◆ **Pixel coordinate grounding data**
#####

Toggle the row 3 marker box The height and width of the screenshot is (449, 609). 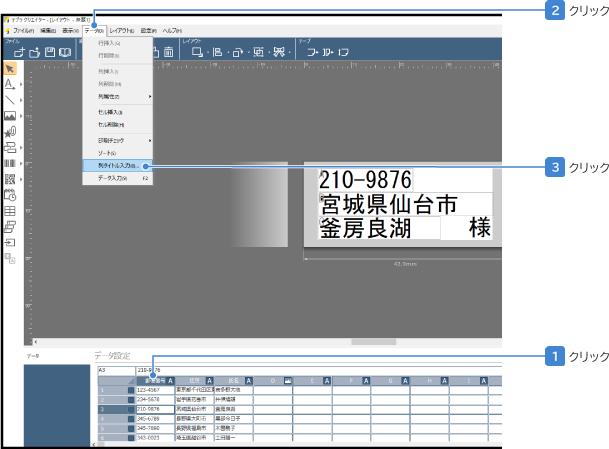[x=129, y=409]
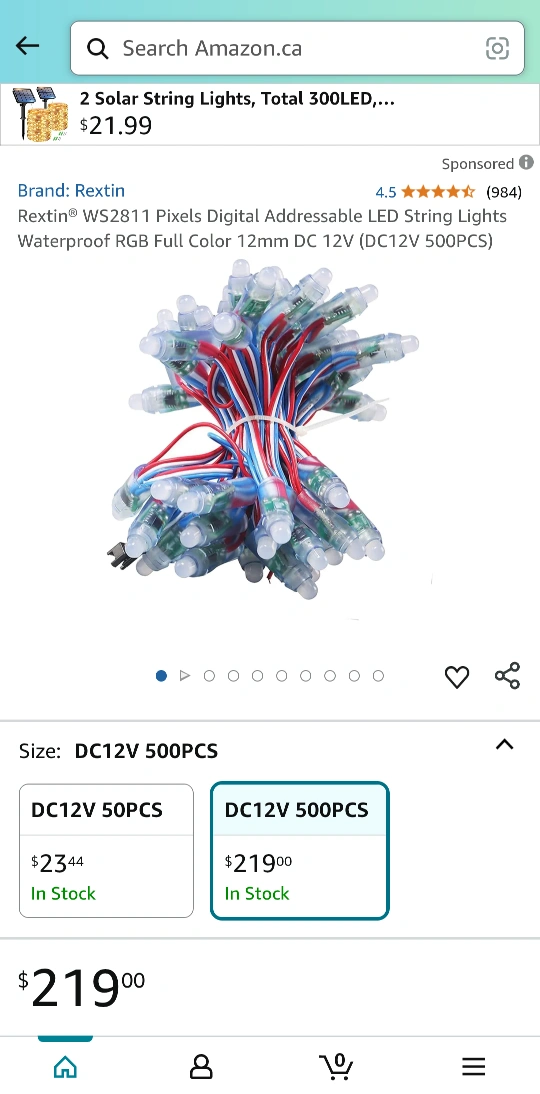Viewport: 540px width, 1094px height.
Task: Select DC12V 50PCS size option
Action: click(x=106, y=851)
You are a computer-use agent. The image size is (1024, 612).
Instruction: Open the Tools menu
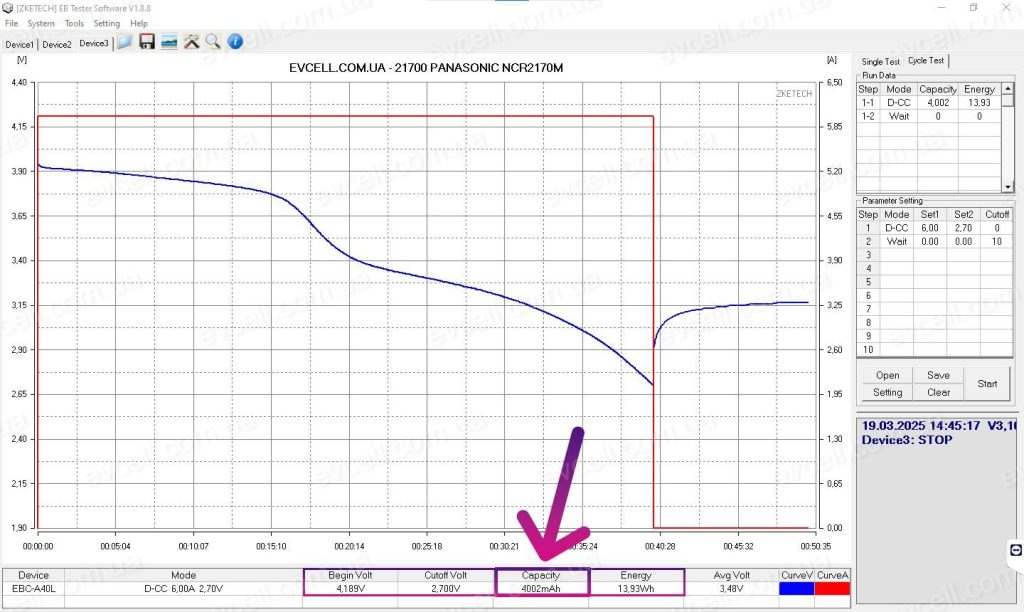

#####

◆ **EXERCISE INSTRUCTIONS**
Begin at the line that contains "You are a computer-use" and transcribe exactly, and only, each line through the final line of the data above, both included; the pictures do not go in.

◆ **TASK OUTPUT**
You are a computer-use agent. The image size is (1024, 612).
Instruction: Open the Tools menu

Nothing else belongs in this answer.